[[ Records supplied open ]]
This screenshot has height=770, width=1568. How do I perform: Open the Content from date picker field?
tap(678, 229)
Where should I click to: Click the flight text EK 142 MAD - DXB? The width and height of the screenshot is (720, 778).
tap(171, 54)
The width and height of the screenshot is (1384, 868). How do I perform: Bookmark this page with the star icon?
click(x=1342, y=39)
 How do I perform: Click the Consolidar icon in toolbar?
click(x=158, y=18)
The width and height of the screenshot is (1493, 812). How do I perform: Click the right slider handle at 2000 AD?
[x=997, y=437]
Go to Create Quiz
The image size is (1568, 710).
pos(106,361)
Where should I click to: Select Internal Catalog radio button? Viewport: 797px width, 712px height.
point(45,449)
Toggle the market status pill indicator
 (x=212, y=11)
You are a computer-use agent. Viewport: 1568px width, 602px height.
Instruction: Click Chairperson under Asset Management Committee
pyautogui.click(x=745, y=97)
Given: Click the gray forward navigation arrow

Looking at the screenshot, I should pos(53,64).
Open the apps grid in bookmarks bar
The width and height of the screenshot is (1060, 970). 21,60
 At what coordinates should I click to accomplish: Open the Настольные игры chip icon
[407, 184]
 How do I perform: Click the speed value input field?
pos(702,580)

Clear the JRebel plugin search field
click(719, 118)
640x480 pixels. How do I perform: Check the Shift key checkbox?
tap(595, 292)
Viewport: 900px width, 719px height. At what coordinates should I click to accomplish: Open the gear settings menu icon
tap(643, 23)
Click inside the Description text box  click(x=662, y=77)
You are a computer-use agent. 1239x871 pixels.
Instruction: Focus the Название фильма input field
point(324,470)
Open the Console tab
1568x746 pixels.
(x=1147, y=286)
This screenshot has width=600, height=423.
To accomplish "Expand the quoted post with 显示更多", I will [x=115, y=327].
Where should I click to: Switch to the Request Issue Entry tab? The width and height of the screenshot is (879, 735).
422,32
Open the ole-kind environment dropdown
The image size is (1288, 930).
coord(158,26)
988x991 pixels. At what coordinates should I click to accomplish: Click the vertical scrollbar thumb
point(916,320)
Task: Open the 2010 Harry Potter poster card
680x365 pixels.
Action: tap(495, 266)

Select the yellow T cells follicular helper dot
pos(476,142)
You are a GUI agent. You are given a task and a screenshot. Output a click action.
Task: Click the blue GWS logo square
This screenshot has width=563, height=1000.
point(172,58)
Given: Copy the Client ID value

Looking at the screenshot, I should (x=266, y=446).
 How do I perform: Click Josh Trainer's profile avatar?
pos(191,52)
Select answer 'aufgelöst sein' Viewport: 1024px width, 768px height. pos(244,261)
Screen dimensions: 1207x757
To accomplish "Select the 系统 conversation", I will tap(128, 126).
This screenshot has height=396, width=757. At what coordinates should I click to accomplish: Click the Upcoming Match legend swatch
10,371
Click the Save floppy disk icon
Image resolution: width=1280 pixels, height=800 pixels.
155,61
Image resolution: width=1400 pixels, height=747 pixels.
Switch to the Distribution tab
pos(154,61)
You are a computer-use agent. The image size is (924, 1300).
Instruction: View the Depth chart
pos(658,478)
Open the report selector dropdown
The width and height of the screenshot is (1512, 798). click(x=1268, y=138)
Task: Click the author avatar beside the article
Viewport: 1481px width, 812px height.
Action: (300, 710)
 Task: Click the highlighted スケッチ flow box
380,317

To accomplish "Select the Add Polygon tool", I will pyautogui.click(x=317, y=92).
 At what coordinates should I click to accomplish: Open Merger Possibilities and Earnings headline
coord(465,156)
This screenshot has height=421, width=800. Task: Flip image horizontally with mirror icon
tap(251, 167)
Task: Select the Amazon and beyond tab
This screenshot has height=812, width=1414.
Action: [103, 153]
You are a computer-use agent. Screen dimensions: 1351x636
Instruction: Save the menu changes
[[ Records supplied closed ]]
• Work task
Write out every line of the data that holds the word "Save".

• Your solution
Click the Save floppy disk icon
Instruction: Save the menu changes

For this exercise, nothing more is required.